PROBLEM STATEMENT: Repeat, exactly as written, the lines of the records below from the first through the line with "Screen dimensions: 1695x953", but none past it.

DATASET CONTENT:

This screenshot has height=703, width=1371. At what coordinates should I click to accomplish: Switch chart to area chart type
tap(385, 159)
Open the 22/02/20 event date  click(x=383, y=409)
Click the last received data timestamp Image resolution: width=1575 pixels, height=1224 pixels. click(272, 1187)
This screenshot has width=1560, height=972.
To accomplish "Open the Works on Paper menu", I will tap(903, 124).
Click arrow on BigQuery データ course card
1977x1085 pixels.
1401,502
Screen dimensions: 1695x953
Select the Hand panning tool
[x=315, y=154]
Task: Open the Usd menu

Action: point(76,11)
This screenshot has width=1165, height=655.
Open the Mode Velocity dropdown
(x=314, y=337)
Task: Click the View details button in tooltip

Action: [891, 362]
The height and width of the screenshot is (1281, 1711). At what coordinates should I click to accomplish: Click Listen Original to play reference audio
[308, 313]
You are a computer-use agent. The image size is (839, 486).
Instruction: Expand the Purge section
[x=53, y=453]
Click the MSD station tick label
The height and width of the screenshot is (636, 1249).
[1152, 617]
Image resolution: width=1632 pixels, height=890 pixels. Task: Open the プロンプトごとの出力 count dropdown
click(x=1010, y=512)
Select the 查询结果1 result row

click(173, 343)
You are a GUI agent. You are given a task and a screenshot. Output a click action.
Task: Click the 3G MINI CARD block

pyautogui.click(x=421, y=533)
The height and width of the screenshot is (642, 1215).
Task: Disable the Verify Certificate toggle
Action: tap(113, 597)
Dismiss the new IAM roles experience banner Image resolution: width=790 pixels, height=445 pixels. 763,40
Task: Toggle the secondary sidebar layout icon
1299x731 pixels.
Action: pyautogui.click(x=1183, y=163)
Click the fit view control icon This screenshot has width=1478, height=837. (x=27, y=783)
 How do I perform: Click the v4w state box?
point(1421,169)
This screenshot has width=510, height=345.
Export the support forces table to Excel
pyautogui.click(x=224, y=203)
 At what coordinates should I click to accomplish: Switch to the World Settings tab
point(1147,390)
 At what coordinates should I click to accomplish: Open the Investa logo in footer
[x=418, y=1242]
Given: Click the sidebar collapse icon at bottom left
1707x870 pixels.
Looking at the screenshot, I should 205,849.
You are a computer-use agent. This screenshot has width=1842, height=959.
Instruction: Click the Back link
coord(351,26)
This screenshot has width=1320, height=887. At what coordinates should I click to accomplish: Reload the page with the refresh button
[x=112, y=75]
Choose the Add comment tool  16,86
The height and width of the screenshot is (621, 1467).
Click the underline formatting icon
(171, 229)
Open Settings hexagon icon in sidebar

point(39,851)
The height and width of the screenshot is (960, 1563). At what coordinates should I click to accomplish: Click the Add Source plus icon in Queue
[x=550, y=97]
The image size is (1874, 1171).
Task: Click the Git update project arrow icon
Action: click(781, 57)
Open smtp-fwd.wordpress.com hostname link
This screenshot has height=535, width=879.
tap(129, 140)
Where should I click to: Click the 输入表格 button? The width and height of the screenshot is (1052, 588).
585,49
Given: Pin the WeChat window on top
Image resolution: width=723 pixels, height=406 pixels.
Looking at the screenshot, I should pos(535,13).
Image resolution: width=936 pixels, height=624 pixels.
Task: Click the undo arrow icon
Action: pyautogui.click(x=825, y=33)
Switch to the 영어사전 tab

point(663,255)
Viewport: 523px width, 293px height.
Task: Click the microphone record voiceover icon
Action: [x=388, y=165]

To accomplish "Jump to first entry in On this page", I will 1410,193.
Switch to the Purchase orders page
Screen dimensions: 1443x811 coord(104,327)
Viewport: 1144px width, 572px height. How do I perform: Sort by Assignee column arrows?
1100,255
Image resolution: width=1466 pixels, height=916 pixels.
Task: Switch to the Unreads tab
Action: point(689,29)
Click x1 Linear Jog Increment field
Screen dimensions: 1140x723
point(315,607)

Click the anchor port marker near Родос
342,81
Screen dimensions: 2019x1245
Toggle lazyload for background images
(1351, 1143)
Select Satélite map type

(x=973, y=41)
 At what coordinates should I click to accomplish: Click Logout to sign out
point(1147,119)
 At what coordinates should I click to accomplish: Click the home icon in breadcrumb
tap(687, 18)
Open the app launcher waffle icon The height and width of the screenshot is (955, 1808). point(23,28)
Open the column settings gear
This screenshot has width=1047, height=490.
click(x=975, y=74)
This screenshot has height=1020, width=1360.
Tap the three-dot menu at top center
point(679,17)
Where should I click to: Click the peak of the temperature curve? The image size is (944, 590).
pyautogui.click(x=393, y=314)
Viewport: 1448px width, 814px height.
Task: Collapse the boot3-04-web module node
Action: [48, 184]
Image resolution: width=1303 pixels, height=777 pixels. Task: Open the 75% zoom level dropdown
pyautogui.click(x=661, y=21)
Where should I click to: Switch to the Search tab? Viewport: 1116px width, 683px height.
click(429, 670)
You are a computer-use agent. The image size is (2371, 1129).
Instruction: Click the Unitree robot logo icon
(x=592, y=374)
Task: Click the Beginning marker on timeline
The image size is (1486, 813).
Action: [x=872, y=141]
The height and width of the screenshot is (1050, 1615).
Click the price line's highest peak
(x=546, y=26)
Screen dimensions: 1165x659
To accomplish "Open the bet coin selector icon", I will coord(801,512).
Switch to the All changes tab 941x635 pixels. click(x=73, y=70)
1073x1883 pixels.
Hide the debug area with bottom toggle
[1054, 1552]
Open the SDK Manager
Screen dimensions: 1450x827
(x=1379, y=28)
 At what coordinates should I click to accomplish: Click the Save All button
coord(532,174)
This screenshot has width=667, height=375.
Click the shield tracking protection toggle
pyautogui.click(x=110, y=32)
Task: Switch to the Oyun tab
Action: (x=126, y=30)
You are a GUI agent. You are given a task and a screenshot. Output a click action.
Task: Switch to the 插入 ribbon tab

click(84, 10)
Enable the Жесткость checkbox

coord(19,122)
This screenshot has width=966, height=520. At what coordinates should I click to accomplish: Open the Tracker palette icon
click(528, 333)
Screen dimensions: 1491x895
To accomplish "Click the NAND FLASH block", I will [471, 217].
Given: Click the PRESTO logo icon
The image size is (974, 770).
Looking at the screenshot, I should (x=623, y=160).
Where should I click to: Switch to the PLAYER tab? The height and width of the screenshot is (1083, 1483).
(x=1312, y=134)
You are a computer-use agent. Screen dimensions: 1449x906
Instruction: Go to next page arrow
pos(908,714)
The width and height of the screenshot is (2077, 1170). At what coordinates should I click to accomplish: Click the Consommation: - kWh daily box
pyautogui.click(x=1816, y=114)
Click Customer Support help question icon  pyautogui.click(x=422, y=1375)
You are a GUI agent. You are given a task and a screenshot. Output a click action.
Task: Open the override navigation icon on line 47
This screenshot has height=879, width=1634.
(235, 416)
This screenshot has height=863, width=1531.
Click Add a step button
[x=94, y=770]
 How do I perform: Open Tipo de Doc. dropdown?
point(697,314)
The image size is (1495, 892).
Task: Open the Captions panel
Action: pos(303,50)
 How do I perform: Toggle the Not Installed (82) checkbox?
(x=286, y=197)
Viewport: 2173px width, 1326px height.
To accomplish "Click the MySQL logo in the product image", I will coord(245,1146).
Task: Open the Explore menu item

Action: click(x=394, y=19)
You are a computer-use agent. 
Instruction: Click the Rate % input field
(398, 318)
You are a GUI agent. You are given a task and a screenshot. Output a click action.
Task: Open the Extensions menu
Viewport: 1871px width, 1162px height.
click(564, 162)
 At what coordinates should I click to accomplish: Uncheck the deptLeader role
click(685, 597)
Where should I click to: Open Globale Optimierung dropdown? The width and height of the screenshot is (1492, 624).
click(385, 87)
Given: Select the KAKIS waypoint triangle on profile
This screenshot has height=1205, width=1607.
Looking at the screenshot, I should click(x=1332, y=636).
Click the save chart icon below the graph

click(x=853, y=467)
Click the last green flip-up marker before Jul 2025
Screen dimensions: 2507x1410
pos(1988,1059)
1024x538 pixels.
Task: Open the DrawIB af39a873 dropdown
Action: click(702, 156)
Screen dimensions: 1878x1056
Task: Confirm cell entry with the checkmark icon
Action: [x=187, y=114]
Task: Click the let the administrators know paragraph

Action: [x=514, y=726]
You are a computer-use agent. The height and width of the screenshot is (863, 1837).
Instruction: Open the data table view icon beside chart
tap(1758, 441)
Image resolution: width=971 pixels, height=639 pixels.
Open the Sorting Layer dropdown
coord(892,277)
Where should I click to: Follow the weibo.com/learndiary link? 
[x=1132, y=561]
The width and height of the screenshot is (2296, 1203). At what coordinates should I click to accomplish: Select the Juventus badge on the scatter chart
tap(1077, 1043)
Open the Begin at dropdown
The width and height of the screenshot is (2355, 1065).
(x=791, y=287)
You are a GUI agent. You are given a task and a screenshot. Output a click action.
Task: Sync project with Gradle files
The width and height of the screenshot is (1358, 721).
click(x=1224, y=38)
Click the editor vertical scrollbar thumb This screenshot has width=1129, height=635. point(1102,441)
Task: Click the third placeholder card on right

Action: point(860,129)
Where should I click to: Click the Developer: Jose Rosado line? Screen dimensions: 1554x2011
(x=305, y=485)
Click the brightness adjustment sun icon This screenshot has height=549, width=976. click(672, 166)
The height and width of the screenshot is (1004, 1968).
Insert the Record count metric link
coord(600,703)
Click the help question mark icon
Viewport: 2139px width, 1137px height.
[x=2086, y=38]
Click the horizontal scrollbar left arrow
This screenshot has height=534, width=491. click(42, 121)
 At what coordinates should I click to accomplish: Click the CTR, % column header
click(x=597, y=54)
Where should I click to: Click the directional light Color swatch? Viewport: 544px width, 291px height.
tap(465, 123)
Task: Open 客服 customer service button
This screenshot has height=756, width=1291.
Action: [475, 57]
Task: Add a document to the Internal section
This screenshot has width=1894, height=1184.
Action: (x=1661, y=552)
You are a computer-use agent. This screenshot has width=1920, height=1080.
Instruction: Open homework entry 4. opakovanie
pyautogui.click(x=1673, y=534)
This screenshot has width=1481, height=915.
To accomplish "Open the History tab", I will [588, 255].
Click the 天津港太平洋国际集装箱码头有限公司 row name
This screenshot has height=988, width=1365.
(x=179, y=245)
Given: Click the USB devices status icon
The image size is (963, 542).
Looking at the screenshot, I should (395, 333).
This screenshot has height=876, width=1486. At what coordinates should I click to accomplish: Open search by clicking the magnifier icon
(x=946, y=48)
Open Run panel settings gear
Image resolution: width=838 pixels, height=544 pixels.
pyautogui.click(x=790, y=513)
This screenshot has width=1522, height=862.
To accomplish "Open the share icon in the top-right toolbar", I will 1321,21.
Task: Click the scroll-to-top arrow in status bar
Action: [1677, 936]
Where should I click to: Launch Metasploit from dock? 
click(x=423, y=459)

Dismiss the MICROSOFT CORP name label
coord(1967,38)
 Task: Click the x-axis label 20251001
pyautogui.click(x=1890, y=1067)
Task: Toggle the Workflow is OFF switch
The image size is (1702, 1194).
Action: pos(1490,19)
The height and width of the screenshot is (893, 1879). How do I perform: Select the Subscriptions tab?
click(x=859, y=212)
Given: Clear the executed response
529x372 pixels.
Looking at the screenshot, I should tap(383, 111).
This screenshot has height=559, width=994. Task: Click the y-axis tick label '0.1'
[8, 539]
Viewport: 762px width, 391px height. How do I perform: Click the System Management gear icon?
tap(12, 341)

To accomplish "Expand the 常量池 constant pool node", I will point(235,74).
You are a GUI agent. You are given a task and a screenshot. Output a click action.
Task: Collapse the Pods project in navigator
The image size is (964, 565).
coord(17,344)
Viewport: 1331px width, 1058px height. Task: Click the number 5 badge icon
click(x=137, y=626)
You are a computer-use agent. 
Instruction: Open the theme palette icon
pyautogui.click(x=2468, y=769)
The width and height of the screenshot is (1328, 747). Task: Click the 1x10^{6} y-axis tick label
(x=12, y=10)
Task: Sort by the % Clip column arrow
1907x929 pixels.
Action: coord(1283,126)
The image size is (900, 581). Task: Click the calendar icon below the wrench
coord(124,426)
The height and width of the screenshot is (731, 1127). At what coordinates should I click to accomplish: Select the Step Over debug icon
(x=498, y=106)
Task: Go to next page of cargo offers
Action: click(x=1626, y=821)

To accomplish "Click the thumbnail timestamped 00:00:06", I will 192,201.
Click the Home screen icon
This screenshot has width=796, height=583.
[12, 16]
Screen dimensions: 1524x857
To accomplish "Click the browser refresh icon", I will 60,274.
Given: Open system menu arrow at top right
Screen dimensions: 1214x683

WRITTEN ANSWER:
This screenshot has height=703, width=1371. At what coordinates should I click to accomplish: Switch chart to area chart type
tap(385, 159)
Open the 22/02/20 event date  click(x=383, y=409)
Click the last received data timestamp Image resolution: width=1575 pixels, height=1224 pixels. click(272, 1187)
This screenshot has width=1560, height=972.
To accomplish "Open the Works on Paper menu", I will tap(903, 124).
Click arrow on BigQuery データ course card
1977x1085 pixels.
1401,502
Screen dimensions: 1695x953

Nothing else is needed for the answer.